Of course, for me to think this way about how this former cashier feels about me presents huge problems in their own right.  This line of thinking, that the woman has feelings for the man she can't or won't admit to, has fueled and still fuels a lot of unwanted attention and pursuit of women by obsessive men for a very long time the wide world over.  For me to even entertain such a possibility puts me in a bad position from the outset.

But what if the notion that this former cashier has unresolved, conflicted feelings for me were true?  What if the delusion that so many boys and men tell themselves about women they desire who really don't desire these boys and men in return were true in my case?  Well, it's been no bowl of cherries for me.  This IS a lot to unpack.  I don't want to go into it all in this one post.

Before I go, I'll go on about some aspects of this deal.  If this is true, that this former cashier thinks me unworthy of her and yet desires me, this may not be the first time this has happened to me.   In many, many instances, just letting go of such a woman and moving on solves the dilemma for all concerned parties.  But, in my last post I talked about a predicament women in my world want to impose on me that signifies an attempt on their part to get me to deal with this situation.  Moving on doesn't seem to be an option for me at this time.  The last waitress who acted interested in me only to not really be interested in me might have been trying to impress this point on me.

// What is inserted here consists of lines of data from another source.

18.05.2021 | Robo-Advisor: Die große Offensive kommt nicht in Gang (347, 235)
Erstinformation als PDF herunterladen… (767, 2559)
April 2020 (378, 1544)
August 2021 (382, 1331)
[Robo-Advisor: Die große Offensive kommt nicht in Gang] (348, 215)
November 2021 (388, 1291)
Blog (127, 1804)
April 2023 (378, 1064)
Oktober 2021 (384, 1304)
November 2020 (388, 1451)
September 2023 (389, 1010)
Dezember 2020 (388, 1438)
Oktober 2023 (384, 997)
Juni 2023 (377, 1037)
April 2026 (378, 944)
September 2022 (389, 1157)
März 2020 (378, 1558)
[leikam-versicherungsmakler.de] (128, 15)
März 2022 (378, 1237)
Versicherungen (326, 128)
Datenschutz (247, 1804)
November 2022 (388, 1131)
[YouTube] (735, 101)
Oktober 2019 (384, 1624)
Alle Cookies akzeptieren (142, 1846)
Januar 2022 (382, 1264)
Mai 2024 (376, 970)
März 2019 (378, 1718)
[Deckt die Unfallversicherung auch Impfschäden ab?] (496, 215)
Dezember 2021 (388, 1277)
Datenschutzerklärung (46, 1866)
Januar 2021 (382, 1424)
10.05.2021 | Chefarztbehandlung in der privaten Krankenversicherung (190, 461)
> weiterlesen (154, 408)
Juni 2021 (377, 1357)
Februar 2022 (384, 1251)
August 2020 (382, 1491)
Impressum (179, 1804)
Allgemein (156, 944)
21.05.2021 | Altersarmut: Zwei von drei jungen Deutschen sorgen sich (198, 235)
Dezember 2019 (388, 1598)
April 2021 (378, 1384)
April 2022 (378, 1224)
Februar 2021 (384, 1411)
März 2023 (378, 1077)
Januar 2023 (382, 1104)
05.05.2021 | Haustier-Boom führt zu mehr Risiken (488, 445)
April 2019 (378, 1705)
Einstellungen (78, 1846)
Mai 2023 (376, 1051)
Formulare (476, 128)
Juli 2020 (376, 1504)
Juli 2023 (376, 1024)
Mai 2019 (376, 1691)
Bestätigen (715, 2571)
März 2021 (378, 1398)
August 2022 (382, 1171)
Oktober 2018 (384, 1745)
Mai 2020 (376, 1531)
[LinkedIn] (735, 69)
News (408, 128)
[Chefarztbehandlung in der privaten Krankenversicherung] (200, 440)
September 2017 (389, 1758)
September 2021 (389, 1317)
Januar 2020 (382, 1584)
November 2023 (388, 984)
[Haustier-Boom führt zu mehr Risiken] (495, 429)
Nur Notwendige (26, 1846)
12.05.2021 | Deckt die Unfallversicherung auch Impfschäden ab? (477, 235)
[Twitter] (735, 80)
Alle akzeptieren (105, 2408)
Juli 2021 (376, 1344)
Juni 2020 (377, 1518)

So it won't be so easy for me to just move on from this fucked up deal.  Very well.  The closest thing I've had to movement in any direction regarding this former cashier comes as a result of my stated desire to just forgive her and move on.  I think I saw her at my job not long after I started posting those posts about forgiving her and her friends for being mean to me.   Well, there's a lot to go into  on this supposed dynamic between myself and this former cashier, but that's for another time.